Per le imprese sociali non costituite in società ammessa solo l’esenzione IVA
- 6 Febbraio 2026
- Posted by: Studio Pozzan
- Categoria: News Commercialista

È stato chiesto all’Agenzia delle Entrate se le imprese sociali costituite in altro modo (molte, ad esempio, sono fondazioni) continuano a fatturare le prestazioni dei numeri 15, 19, 20 e 27-ter in regime di esenzione, senza possibilità di optare per l’imponibilità con l’aliquota del 5%.
ONLUS, istanza di iscrizione al RUNTS e esenzioni IVA
Inoltre, nel caso in cui siano fatturate delle cure in regime di esenzione IVA, quali sono i risvolti in caso di rigetto dell’istanza di iscrizione della ex ONLUS o nel caso in cui, a fronte di un’istanza presentata entro i termini, l’iscrizione non si concretizzi entro l’anno 2026?

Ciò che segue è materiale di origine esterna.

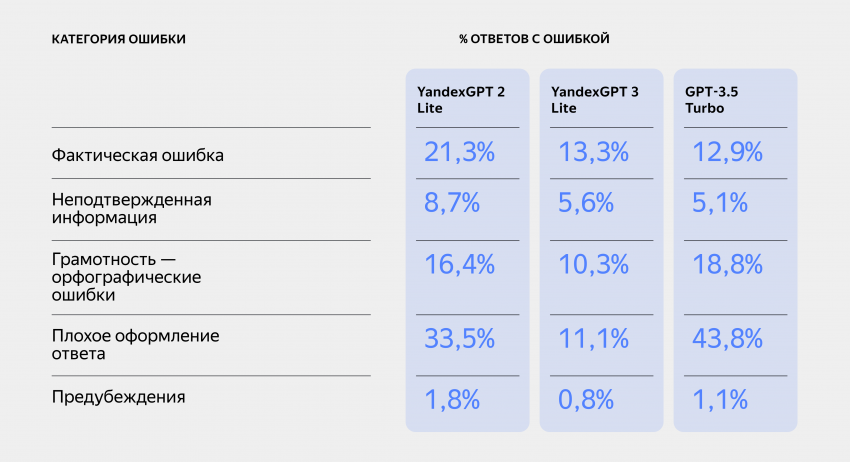850x462 pixels.
Task: Select the 33,5% value cell
Action: pos(460,339)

L’Agenzia delle Entrate ha precisato che dal periodo di imposta successivo a quello in corso al 31 dicembre 2025 è data alle ONLUS la possibilità di accedere al regime fiscale in favore degli ETS.

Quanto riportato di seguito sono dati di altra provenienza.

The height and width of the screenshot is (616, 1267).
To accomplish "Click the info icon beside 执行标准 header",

Nel rispetto delle condizioni richieste dal Codice del Terzo settore, gli enti ancora iscritti all’anagrafe delle ONLUS al 31 dicembre 2025 che intendono acquisire la qualifica di ETS devono presentare entro il 31 marzo 2026 all’Ufficio del Registro unico territorialmente competente la domanda di iscrizione, indicando la sezione nella quale intendono essere iscritte, allegando copia dell’atto costitutivo e dello statuto adeguato alle disposizioni inderogabili del Codice del Terzo settore e degli ultimi due bilanci approvati.
Il termine del 31 marzo 2026 resta fermo anche per le ONLUS con periodo di imposta non coincidente con l’anno solare. Si evidenzia che, nell’ipotesi in cui l’ONLUS richieda l’iscrizione nel registro unico entro tale termine e questa sia accolta, l’ente acquisisce la qualifica di ETS con decorrenza dall’inizio del periodo d’imposta 1° gennaio 2026, se l’ente ha il periodo d’imposta coincidente con l’anno solare, senza soluzione di continuità con la qualifica di ONLUS.

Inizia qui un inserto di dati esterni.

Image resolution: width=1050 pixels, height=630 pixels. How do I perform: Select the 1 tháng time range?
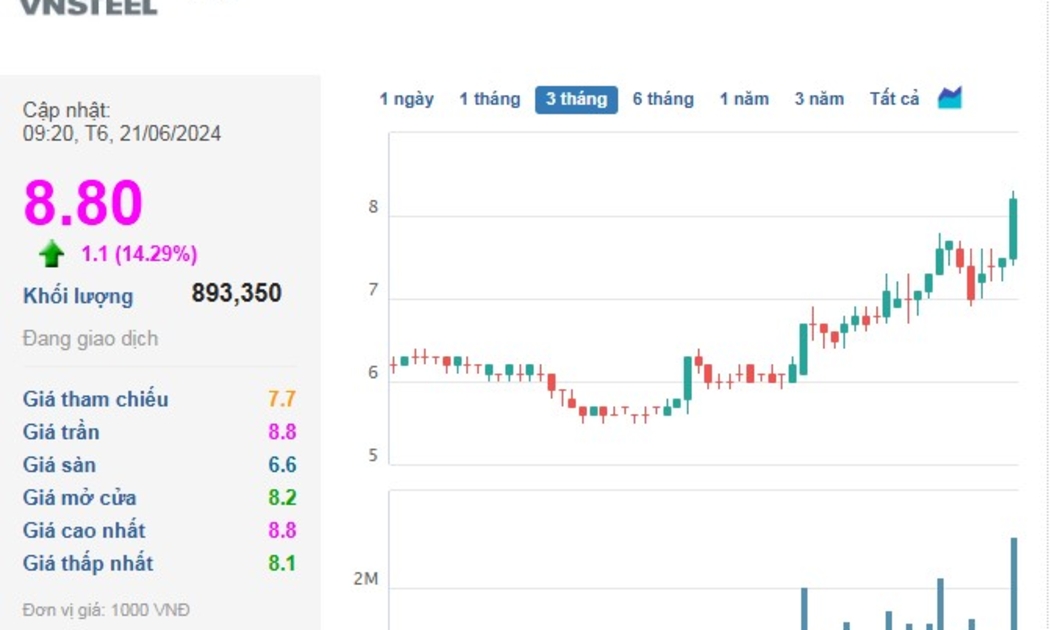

Considerando l’effetto retroattivo dell’accoglimento della domanda di iscrizione al RUNTS e il termine del 31 marzo 2026 per presentare la relativa domanda, continua l’Agenzia, si può ritenere applicabile il regime di esenzione IVA da parte delle ex ONLUS per le prestazioni di cui all’art. 10, numeri 15, 19, 20 e 27-ter, anche dal 1° gennaio 2026 e in attesa della presentazione dell’istanza, nel caso in cui la domanda sia accolta.
La qualifica di ETS si intenderà acquisita a decorrere dall’inizio del periodo di imposta, senza soluzione di continuità. In caso di diniego, la ONLUS dovrà provvedere a rettificare le fatture già emesse e applicare il regime fiscale proprio.